Les sanctions ont interrompu les vols vers l'Ouest et la faiblesse du rouble russe a augmenté le coût des voyages vers d'autres destinations populaires, telles que la Turquie et la Thaïlande.

L'espace aérien commercial au-dessus de la Crimée est fermé depuis que la Russie a lancé ce qu'elle appelle son "opération militaire spéciale" en Ukraine en février 2022, ce qui signifie que les visiteurs doivent arriver en voiture ou en train. La difficulté du voyage est souvent aggravée par les longues files d'attente au pont.

"Nous sommes venus en train : cela a pris deux jours et quatre heures - très long cette année parce que nous avions peur de prendre la voiture. C'est la cinquième année que nous venons ici pour les vacances", a déclaré Olga Morskova de Rybinsk, au nord de Moscou, à quelque 1 370 km de la Crimée.

Alexei Volkov, président de l'Union nationale des industries hôtelières, a déclaré dans une interview que le nombre de touristes en Crimée devrait baisser de 20 à 30 % cette année, pour atteindre entre 6 et 6,5 millions de personnes.

"Ce qui est particulier cette année, c'est le nombre de difficultés causées par l'opération militaire spéciale et les nouveaux défis pour l'industrie hôtelière et les résidents locaux, alors que les situations (d'urgence) sont de plus en plus fréquentes", a-t-il déclaré.

"C'est la saison la plus difficile depuis neuf ans que nous faisons partie de la Russie", a-t-il ajouté, faisant référence à l'annexion de 2014, considérée comme illégale par la plupart des pays et que l'Ukraine s'est engagée à annuler.

D'autres stations balnéaires russes de la mer Noire, moins menacées par les attaques, ont vu leur demande augmenter. M. Volkov a indiqué que le taux d'occupation des hôtels à Sotchi était de 100 % et que même la ville portuaire de Novorossiysk avait enregistré une hausse de 6 % du nombre de visiteurs.

La diminution du nombre de visiteurs en Crimée s'est traduite par une augmentation du nombre de visiteurs à Kaliningrad, sur la mer Baltique, et au Daghestan, dans la région du Caucase du Nord, a-t-il ajouté.

CROISEMENT FATAL

Pour un couple russe, le choix de la Crimée comme destination de vacances s'est avéré fatal. L'homme et la femme ont été tués, et leur fille de 14 ans a été blessée, lorsque leur voiture a été prise dans une explosion alors qu'ils traversaient le pont le 17 juillet, voyageant de nuit pour éviter les embouteillages.

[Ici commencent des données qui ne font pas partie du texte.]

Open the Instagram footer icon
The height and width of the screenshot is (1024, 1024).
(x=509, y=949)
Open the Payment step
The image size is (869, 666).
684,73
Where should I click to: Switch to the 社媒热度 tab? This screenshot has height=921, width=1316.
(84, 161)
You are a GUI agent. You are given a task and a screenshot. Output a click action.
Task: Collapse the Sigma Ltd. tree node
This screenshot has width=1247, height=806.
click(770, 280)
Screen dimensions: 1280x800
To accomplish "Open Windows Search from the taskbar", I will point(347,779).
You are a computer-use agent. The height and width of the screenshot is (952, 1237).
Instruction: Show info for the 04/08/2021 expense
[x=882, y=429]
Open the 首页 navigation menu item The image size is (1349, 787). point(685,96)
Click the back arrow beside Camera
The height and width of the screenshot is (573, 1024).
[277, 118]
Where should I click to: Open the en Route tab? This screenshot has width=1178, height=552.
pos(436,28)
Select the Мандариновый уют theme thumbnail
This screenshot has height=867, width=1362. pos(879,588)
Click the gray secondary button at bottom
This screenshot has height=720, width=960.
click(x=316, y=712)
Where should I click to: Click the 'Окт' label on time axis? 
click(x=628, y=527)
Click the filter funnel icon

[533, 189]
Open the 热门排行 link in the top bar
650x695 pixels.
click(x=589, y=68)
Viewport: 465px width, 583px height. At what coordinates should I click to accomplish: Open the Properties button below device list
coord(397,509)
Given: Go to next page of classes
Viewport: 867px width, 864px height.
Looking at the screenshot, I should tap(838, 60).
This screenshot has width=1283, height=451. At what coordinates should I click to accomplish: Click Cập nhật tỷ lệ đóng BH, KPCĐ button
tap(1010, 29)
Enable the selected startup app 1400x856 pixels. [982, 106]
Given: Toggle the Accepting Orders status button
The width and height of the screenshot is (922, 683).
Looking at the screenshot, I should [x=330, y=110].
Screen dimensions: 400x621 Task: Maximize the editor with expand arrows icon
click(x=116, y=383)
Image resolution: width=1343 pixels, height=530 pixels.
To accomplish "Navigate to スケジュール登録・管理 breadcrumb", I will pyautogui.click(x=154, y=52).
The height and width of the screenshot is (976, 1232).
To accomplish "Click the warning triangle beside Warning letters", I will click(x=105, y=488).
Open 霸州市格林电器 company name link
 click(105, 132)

Le chef du service de sécurité ukrainien SBU, Vasyl Maliuk, a par la suite revendiqué cet attentat, ainsi qu'un autre qui avait gravement endommagé le pont en octobre dernier.

La semaine dernière, le ministère russe de la défense a déclaré que ses forces avaient détruit 42 drones lancés par l'Ukraine au-dessus de la Crimée en une seule journée. Le gouverneur nommé par la Russie a déclaré que deux autres avaient été abattus lundi.

Pourtant, malgré la proximité de la guerre, certains Russes interrogés par Reuters ont tenu à minimiser les dangers, voire à les écarter complètement.

"Non, absolument aucune crainte. Nous sommes partis sans y réfléchir à deux fois, sans avoir peur de quoi que ce soit ; tout va bien", a déclaré Alexander Semashko, originaire de Stavropol, dans le sud de la Russie.

"Le but de notre voyage est, bien sûr, de nous reposer et de soutenir les voyagistes et les hôteliers russes, ainsi que le tourisme russe, sans aucun doute.

Sergei Lenkov, originaire de Vologda, au nord de Moscou, a déclaré qu'il avait confiance dans les systèmes de défense aérienne russes.

"Il n'y a vraiment aucun risque. Le ciel est protégé. Il n'y a donc pas lieu de s'inquiéter", a-t-il déclaré.